Em portaria publicada no Diário Oficial da União desta segunda-feira, o Governo Federal estabeleceu o valor de U$$ 485 milhões de limite global para de compras com isenção de IPI para produtos destinados a pesquisa científica e tecnológica. No ano de 2014, este valor era de U$$ 700 milhões.

Conforme previsto no artigo 1º da Lei nº 8.010/90, “São isentas dos impostos de importação e sobre produtos industrializados e do adicional ao frete para renovação da marinha mercante as importações de máquinas, equipamentos, aparelhos e instrumentos, bem como suas partes e peças de reposição, acessórios, matérias-primas e produtos intermediários, destinados à pesquisa científica e tecnológica”.

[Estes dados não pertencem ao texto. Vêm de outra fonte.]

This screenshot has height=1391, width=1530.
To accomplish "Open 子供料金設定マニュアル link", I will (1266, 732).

O § 2º, do art. 1º da lei estabelece que as importações devem ser realizadas por meio do Cnpq. “O disposto neste artigo aplica-se somente às importações realizadas pelo Conselho Nacional de Desenvolvimento Científico e Tecnológico – CNPq, por cientistas, pesquisadores e entidades sem fins lucrativos ativas no fomento, na coordenação ou na execução de programas de pesquisa científica e tecnológica ou de ensino, devidamente credenciados pelo CNPq”.

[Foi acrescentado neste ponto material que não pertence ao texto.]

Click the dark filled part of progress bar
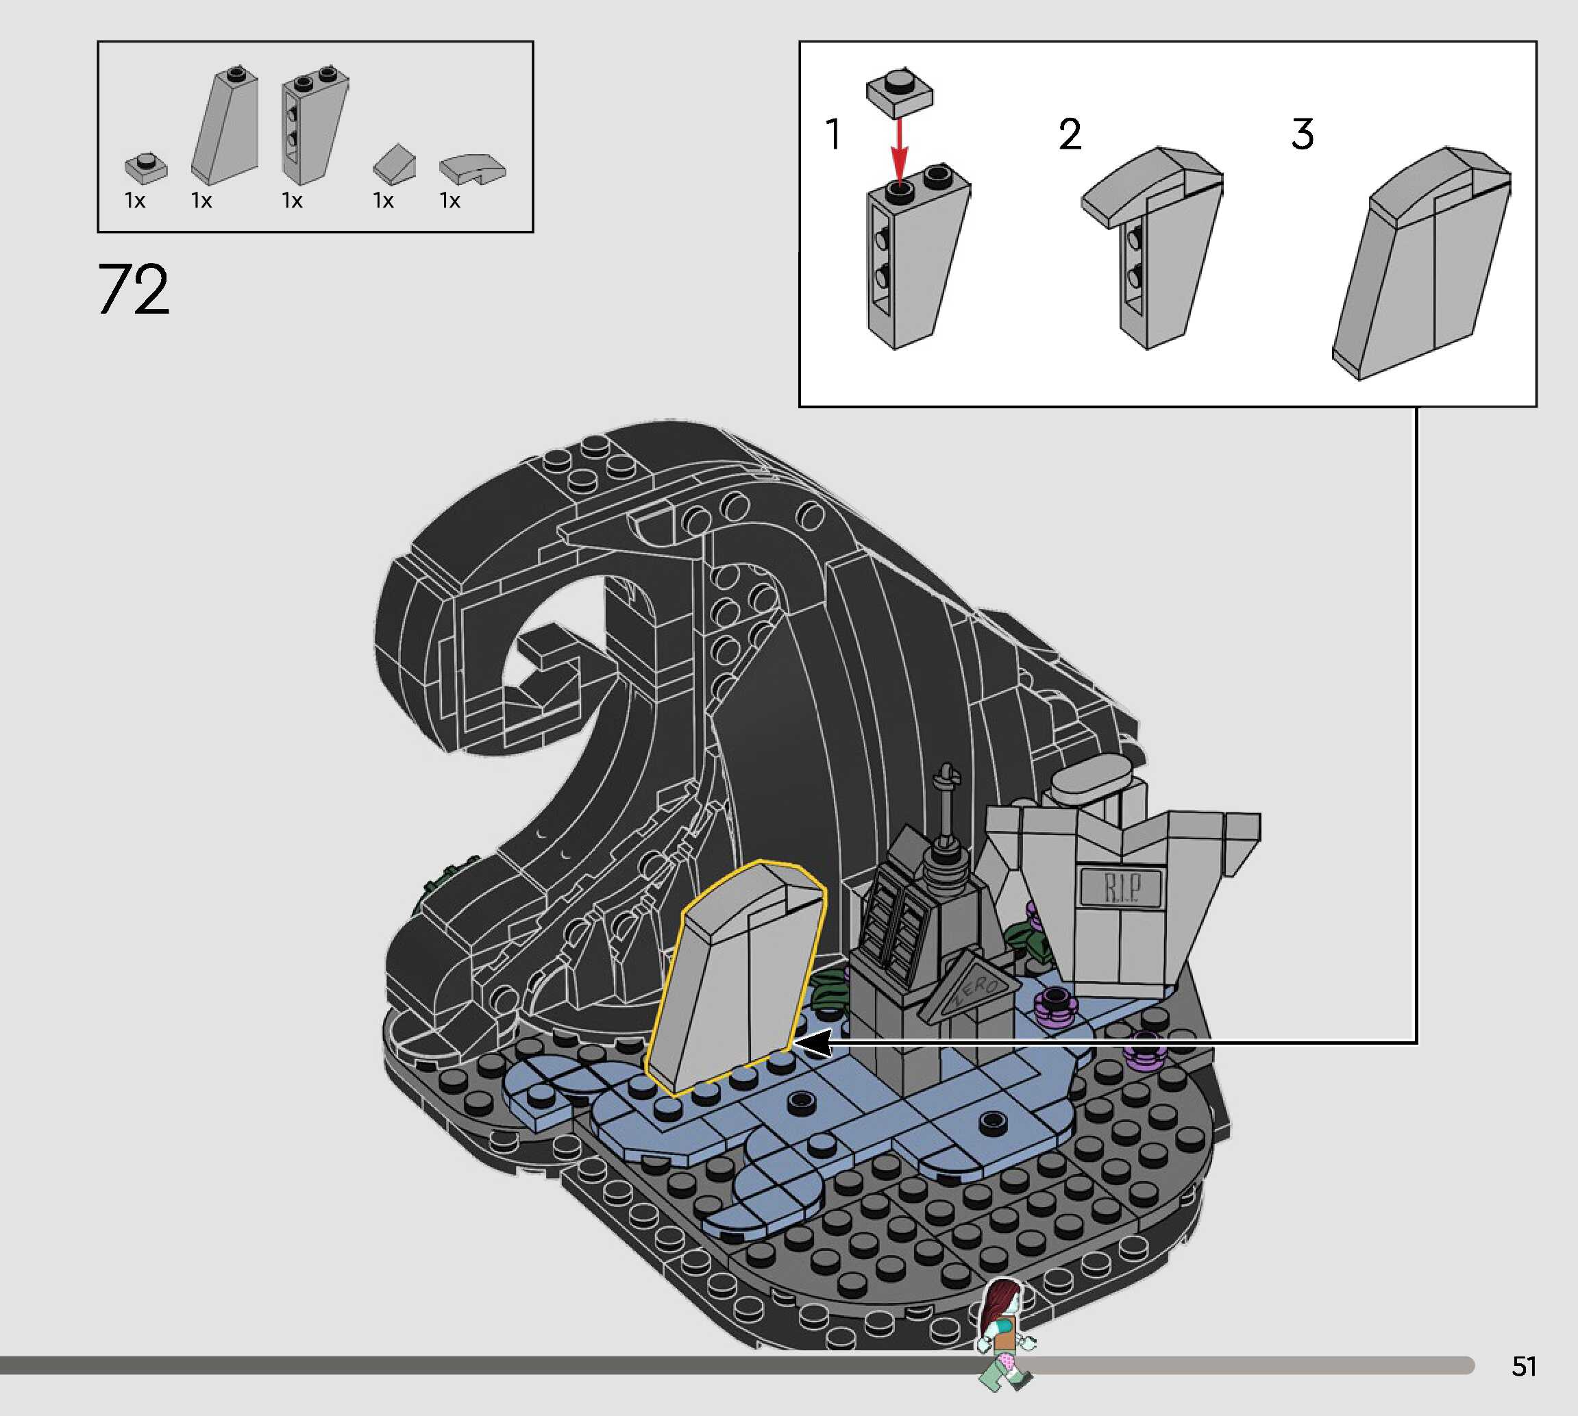 click(x=467, y=1365)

A legislação ampara a importação de máquinas, equipamentos, aparelhos e instrumentos, bem como suas partes e peças de reposição, acessórios, matérias-primas e produtos intermediários necessários à execução de projetos de pesquisa científica e/ou tecnológica.

Como importar produtos para a pesquisa científica e tecnológica?

O Conselho Nacional de Desenvolvimento Científico e Tecnológico – Cnpq oferece o serviço de credenciamento de pesquisadores de todo o país para facilitar e agilizar a importação destes bens. Podem solicitar habilitação ao credenciamento todos os pesquisadores, com título de doutor ou perfil científico equivalente, vinculados a instituições ou centros de pesquisa credenciados pelo Conselho.

Uma vez credenciado, o pesquisador deverá obter do fornecedor do produto uma fatura proforma e escolher o agente importador, que poderá ser a equipe de importação de sua instituição de vínculo, uma empresa de despacho aduaneiro ou o serviço Importa Fácil Ciência dos Correios.

O primeiro passo operacional de uma importação é o registro eletrônico do Licenciamento de Importação a ser feito pelo agente importador. Uma vez deferido o Licenciamento de Importação, o agente importador informará ao pesquisador para providenciar o pagamento e autorizar a remessa (embarque) dos produtos. Quando da chegada da mercadoria no País, o agente importador providenciará a liberação alfandegária (desembaraço aduaneiro) junto à Receita Federal.

Nota do CAB: é curioso perceber que o valor limite só foi publicado no final do ano do exercício que trata a norma.